2.国の方針により一時的措置等をしている状況の改善を図るエリア
鍛冶橋駐車場で発着する高速乗合バス
(実現方針)
・「上記1.」の次に、バス事業者単位で移行を図ることとする。
・北地区開業前の、別途設定する時点で発着しているバスを移行対象とする
3.丸の内側開発にあわせ移行を図ることとされているエリア
丸の内口の都道上に停留所を設けて発着する定期観光バス等
(実現方針)
八重洲側と丸の内側の交通環境や立地の違い及び利用者利便性の観点から、バス事業者が八重洲側への移行を希望する場合において、以下のとおり取扱う。
・高速乗合バス:バス事業者単位で移行する。
・定期観光バス等:八重洲バスターミナルの高速乗合バスの運行管理及びキャパシティを勘案した上で、八重洲バスターミナル運営事業者と定期観光バス等事業者との協議により決定する。
■移行対象バス以外の取扱い
・キャパシティに余裕がある場合は、健全な経営基盤の構築に向けて、以下の観点を踏まえ、既存バス便の増便、移行対象エリア外の周辺路上で発着するバスを含む新規バス路線や貸切バス等の利用を認める。
■引き続き道路上等の停留所において乗降を行うバス
○JR東京駅駅前広場(八重洲口・丸の内口)で発着するバス
○移行対象エリア内外で発着する一般路線バス等※
※東京BRTの取扱い
・「東京都臨海部地域公共交通網形成計画(2016年6月、東京都・中央区・港区・江東区。)」における位置づけや3地区の施設計画等を踏まえ、東地区の竣工・開業にあたり、東京BRTの運行事業者と八重洲バスターミナル運営事業者との間で、乗り入れ条件等の協議が整った場合に、東京BRTは八重洲バスターミナルに乗り入れることとする。
<効果>
本バスターミナル整備によって路上バス停の集約等が実現することにより、国際都市東京の玄関口における交通結節機能強化が図られ、本バスターミナルを拠点として国内外からヒトを呼び込むことにより、東京の国際競争力が強化されることが期待されています。

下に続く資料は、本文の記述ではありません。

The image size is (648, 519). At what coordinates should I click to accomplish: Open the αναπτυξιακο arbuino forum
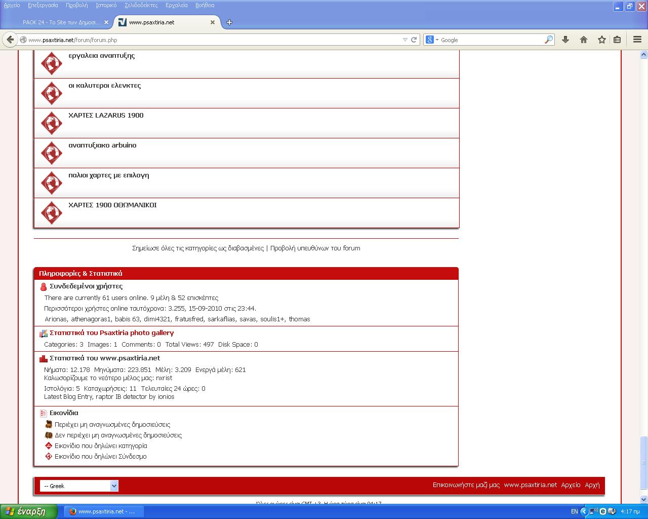click(102, 145)
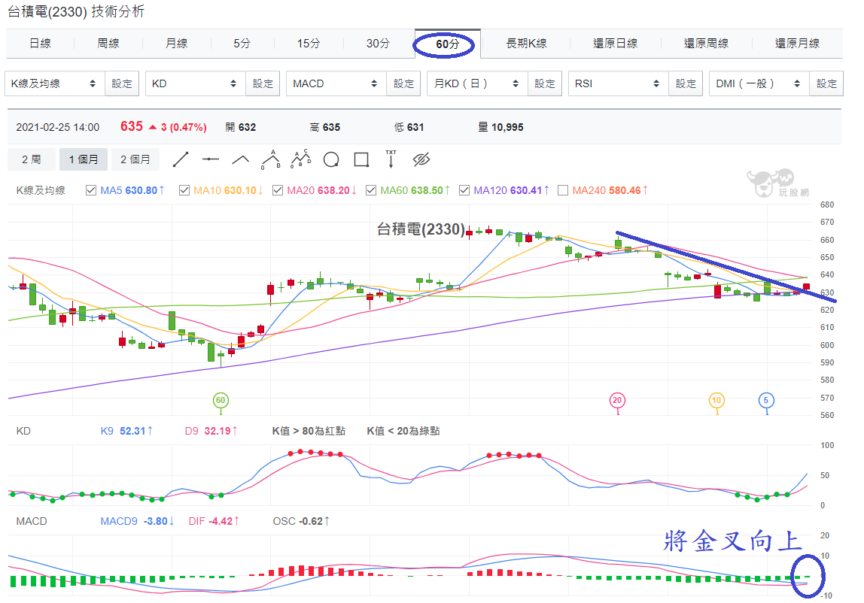
Task: Click the green MA60 circle marker
Action: (221, 400)
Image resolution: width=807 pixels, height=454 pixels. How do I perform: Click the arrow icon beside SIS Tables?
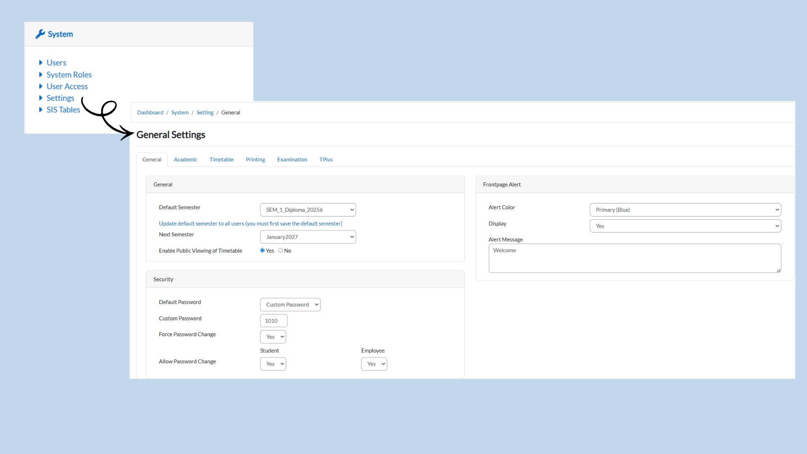(41, 110)
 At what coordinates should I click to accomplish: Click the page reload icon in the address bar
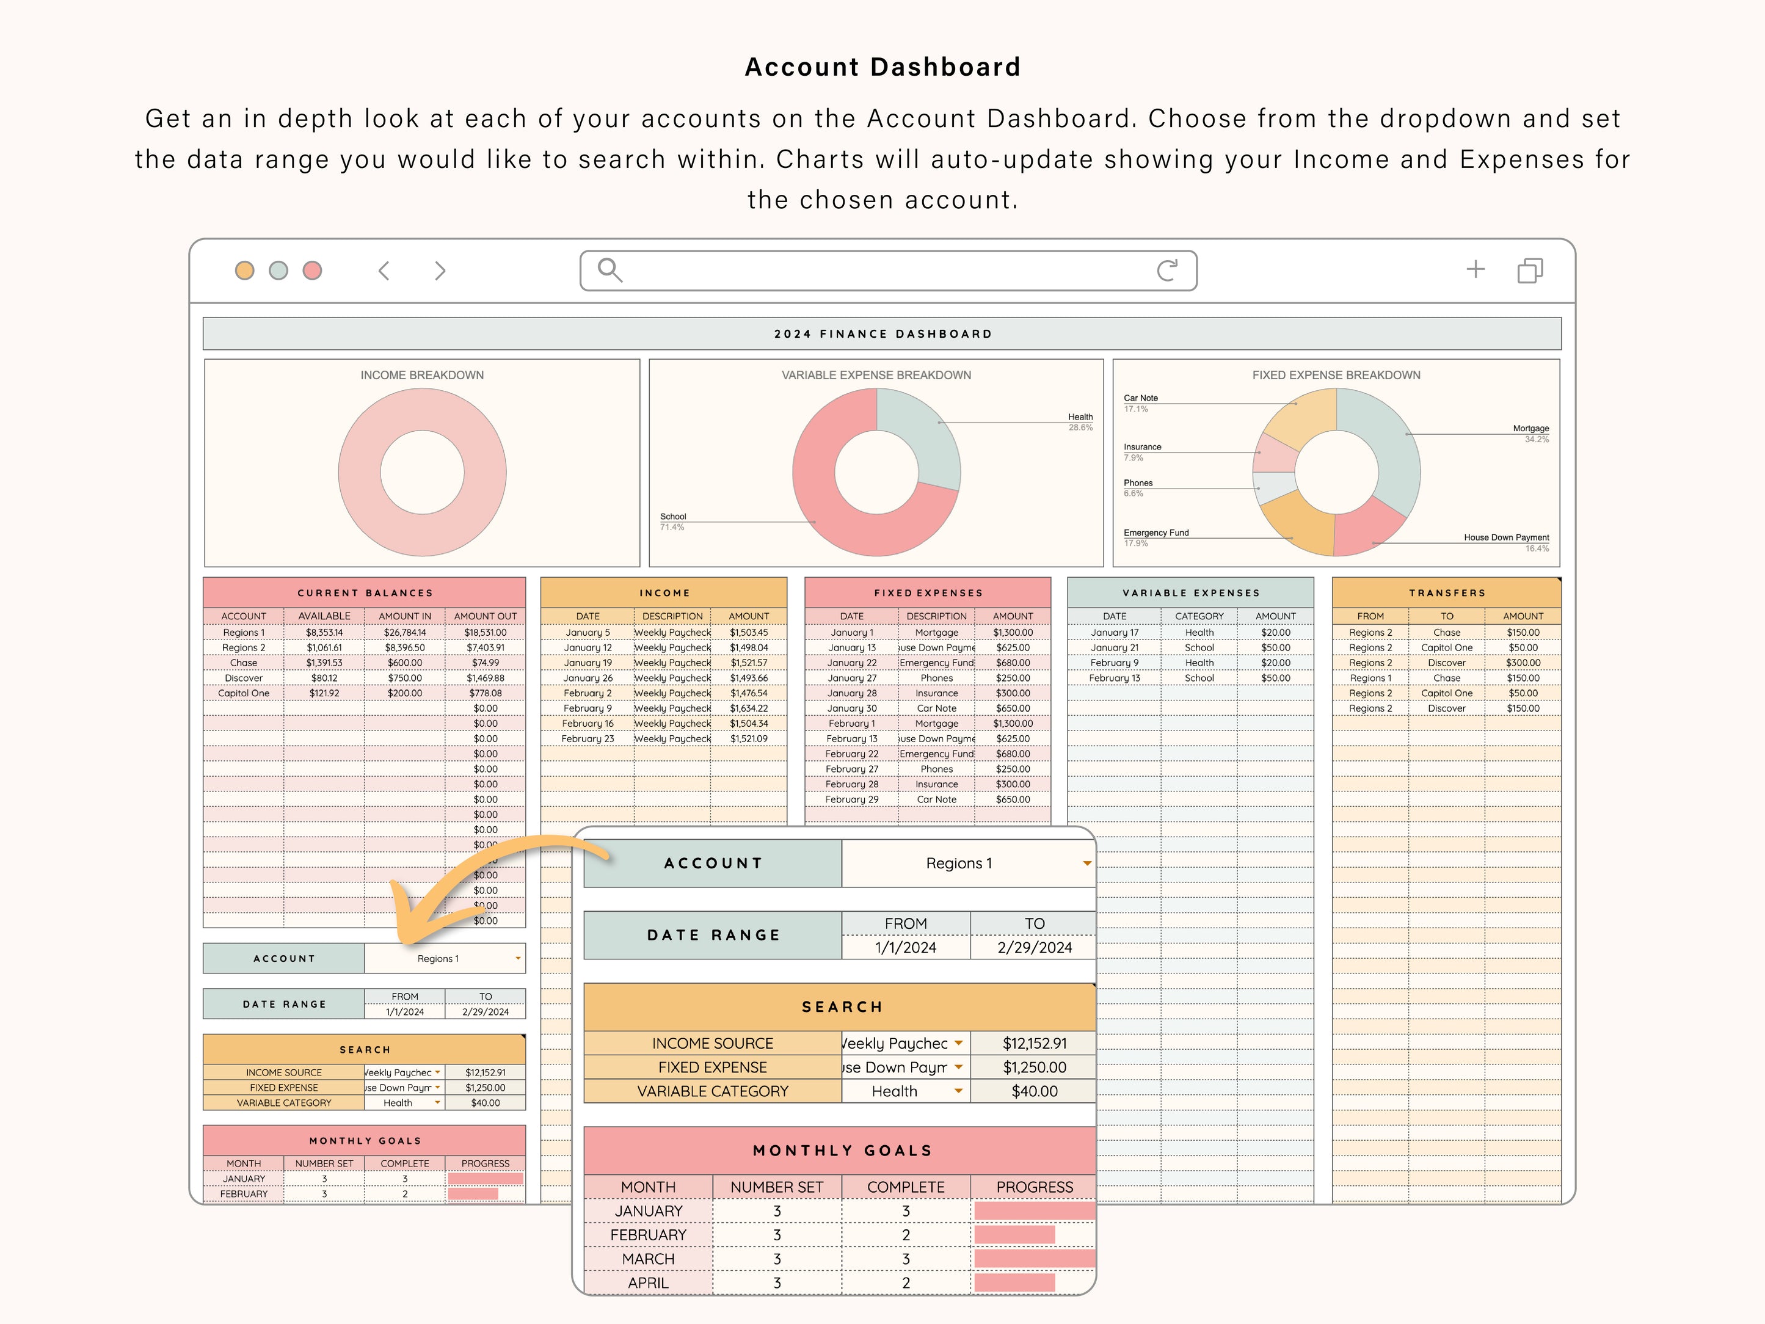tap(1168, 271)
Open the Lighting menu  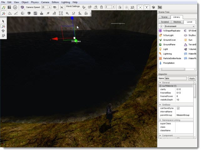point(65,2)
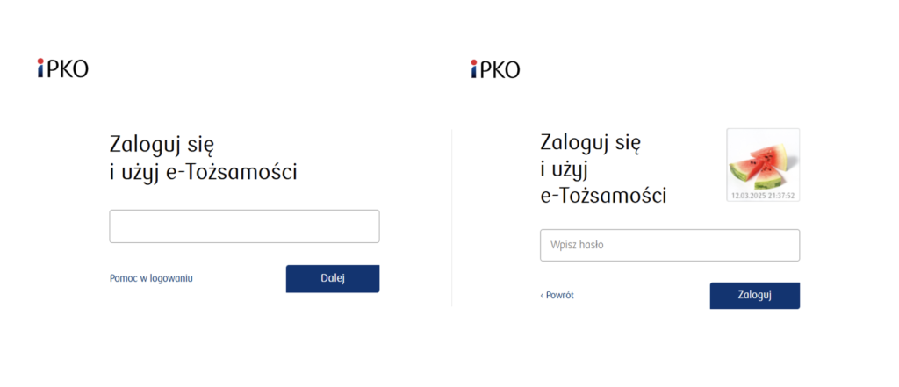Click the left panel's "i użyj e-Tożsamości" line
The height and width of the screenshot is (387, 899).
click(x=203, y=172)
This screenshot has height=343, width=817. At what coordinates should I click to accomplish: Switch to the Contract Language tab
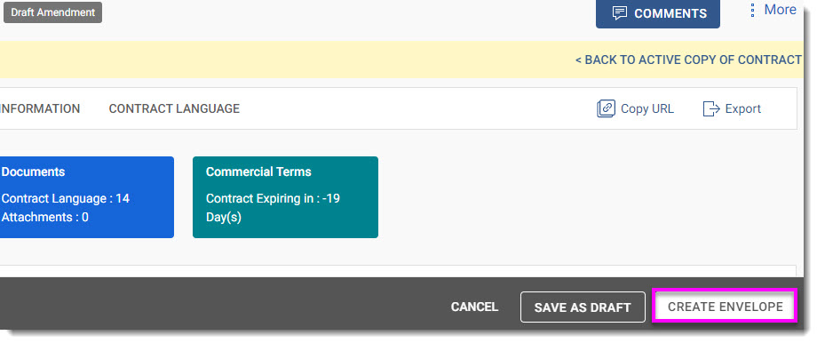pos(174,108)
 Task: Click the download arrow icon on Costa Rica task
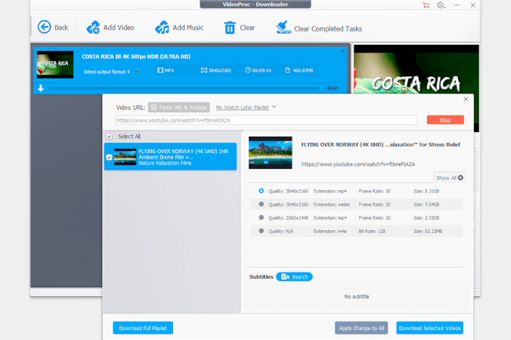(x=41, y=88)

また、利用者の皆様にとっては、よりわかりやすく、安全で快適なバス利用が実現します。
<まとめ>
・2028年にバスタ新宿を超える巨大なバスターミナルが東京駅八重洲口に誕生する。
・エリアが3か所に分かれているため、乗客には分かりづらいとみられる。
・東京駅から約100~300m程度離れており、東京駅からの移動利便性を高めるための追加施策が必要とみられる。